The Honda Ridgeline has been the darling of the midsize truck world since the truck debuted in 2016. Journalists have for years now fawned over the vehicle’s smooth ride, agile handling, good fuel economy, impressive interior space and decent utility. But what very few have complimented is the front-end styling. Now Honda has fixed it. Well, sort of.
I refer to the front-end styling as the Ridgeline’s “Most Baffling Problem” for a reason. Back in 2016, about a half a year after the truck’s Detroit auto show debut, I interviewed Honda engineers for an article that I’d later title “Midsize Trucks Don’t Need Frames.” We discussed all the work Honda’s body team put into ditching the previous-generation Ridgeline’s sail pillars to give the new vehicle a more trucklike look.
Honda even made it clear in its press release for the 2017 Ridgeline that engineers were looking to give the vehicle a more “conventional” design profile. From Honda:
Utilizing fully boxed frame members for the body sides and rear tailgate frame, the truss-style rear inner construction contributes to the new Ridgeline’s more conventional three-box design profile—allowing for the elimination of the buttress-style body structure in the forward portion of the upper bed on the previous model—while contributing to a 28-percent gain in torsional rigidity versus the previous model.

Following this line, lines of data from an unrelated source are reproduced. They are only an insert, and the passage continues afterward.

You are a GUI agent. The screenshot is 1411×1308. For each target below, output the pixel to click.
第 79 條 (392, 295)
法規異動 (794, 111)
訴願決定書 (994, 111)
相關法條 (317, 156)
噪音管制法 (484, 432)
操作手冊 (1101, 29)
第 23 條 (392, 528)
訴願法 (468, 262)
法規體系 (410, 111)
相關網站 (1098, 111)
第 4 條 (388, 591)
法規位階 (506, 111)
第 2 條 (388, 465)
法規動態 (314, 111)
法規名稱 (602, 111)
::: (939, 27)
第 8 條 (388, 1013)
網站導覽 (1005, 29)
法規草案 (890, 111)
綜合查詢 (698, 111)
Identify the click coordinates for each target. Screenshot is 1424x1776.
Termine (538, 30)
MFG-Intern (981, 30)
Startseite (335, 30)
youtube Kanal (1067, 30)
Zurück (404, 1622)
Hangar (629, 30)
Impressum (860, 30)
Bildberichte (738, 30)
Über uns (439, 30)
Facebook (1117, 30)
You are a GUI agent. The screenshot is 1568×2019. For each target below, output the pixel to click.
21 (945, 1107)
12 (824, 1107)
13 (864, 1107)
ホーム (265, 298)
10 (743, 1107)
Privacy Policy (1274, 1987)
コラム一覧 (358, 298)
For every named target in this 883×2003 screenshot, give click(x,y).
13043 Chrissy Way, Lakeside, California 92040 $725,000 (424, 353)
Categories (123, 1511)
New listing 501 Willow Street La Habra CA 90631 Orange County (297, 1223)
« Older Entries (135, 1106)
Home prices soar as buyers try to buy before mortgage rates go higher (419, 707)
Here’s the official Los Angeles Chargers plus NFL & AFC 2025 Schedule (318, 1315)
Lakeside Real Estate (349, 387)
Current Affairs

My “Midsize Trucks Don’t Need Frames” story mentions how the team at Honda developed a “critical unibody joint” comprising welds, adhesives and fasteners — a setup that gave the back of the truck’s cab-to-bedside interface a a nice 90-ish degree angle. This made the new truck look a lot less weird than its predecessor (which has a bit of a cult following, incidentally) when viewed from the rear.
Here’s a look at the old Ridgeline’s rear:
Those sail pillars are pretty strange looking, right? Well, the new generation Ridgeline’s critical unibody joint took the “strange” down a notch:
And here’s what I mean by “baffling.” Engineers spent all this time making the Ridgeline look more like a conventional truck from the rear — finding a way to brace the unibody to handle torsional and bending loads without the need for the sail pillars — but then when it came to front-end styling, the truck didn’t look trucklike at all!
Specifically, it looked a lot like a Honda Pilot, which is a crossover SUV:
I didn’t get it, and neither did my coworker Andrew Collins, who wrote this in his 2016 review:
Make the face just a little meaner. I get that driving dynamics like elevator music is appealing to some people. But Honda could have done a lot to give this car a little more personality by making the face a little more trucklike. How’s that you ask? “More square.” For more guidance, look at any other pickup truck.
Now Honda has tried to fix this problem, giving the 2021 model a “tough new look.” Here’s what Honda says in its press materials about the new nose:
The 2021 Ridgeline features all-new sheet metal from the front roof pillars forward. Design changes include a new hood sporting a pronounced power bulge and new front fenders that emphasize the squared-off nose and more upright grille, flanked by LED headlights updated for better illumination.
The truck actually looks decent. I dig the big, wide grille that no longer has a two-section horizontal bar in it. I also think the lower fascia looks fairly chunky, almost as if the pickup is wearing some sort of chin guard. I’m also a fan of the fact that the Ridgeline now differentiates itself quite a bit from the Pilot. Here’s the new Ridgeline:
Here’s the Pilot:
I’m not sold on the lights, but overall, I think the truck looks no less “mean” than, say, the Chevy Colorado (especially 2020 and back models) or Ford Ranger. I also don’t find its styling any more imaginative than the styling on those trucks, which is to say: It’s a bit bland. Clean and not fussy, yes, but bland.
Maybe I’ll change my mind when I see one in person.
That said, the conservative styling actually might work well for a Honda buyer, who may be just as interested in the 2021 Ridgeline’s interior changes — changes that include “new graphics, easier-to-use touchscreen icons and a physical volume knob.”
Since I find the new Ridgeline’s styling to be rather generic, I’ll end this article in the most generic way one can end an article about a new or updated car:
The 2021 Ridgeline hits showrooms early next year.